What Is My Car Worth?

Automotive, Home & Family
on October 14, 2011

Unless it is a collector’s item, just about every car depreciates over time. You may want to know the value of your vehicle either because you simply want to know the general worth or because you intend to sell it. There are various resources for assessing the worth of your vehicle, and each may calculate the values slightly differently. As noted by nationwide vehicle selling site AutoTrader, there is not necessarily a fixed price for any used vehicle.

Price guides. A number of price guides will help assess the general value of your car. In the past, price guides were only in print, but today they are also available in the form of convenient, searchable websites. This includes sites such as Kelley Blue Book, Edmunds and NADA. These sites allow users to enter make, model, year and general condition of the vehicle.

Dealer quotes. If you’re interested in selling you car to a dealer or trading it in to reduce the price of a new vehicle, you can ask a dealer for a quote. But realize that the dealer isn’t likely to offer the full market value for the vehicle. That’s because the dealer is interested in reselling the vehicle, which means that you typically will be offered a lower trade-in price. Some consumers may take a lower price from the dealer simply because it is more convenient than selling the vehicle on their own.
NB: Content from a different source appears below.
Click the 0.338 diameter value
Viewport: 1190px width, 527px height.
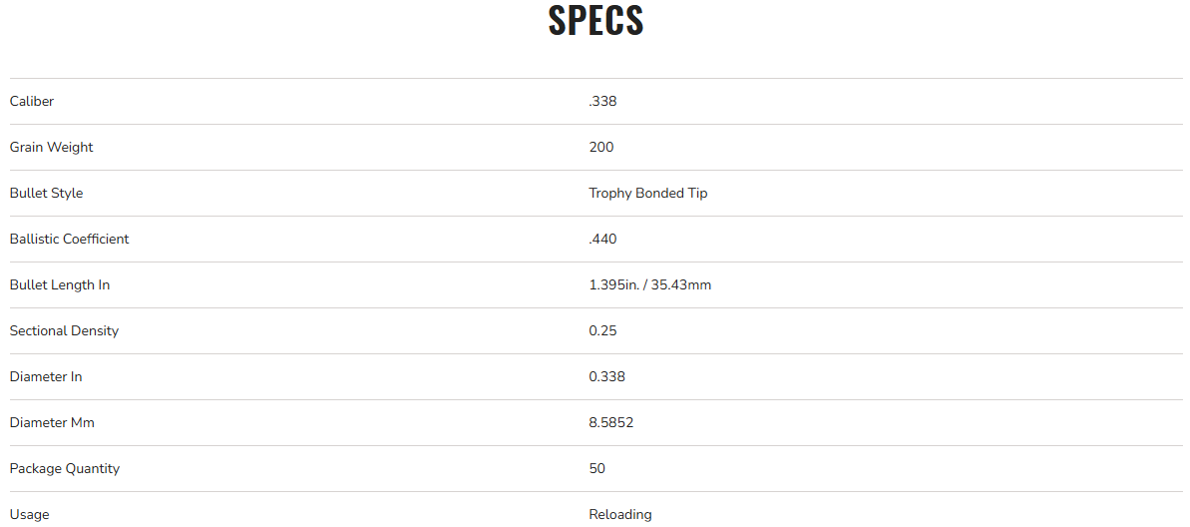point(606,376)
Private buyers. You can sell your car to a private buyer if you’re willing to place an ad or use a website to list the vehicle. This may yield more money than a dealer quote, but there may be more hassle attached to working with a number of potential buyers. Ultimately, you’ll need to decide how much work you want to put into the process. In addition, the true market value is often determined when working with person-to-person sales. Price guides may list a general range, but what really matters is how much another individual is willing to pay.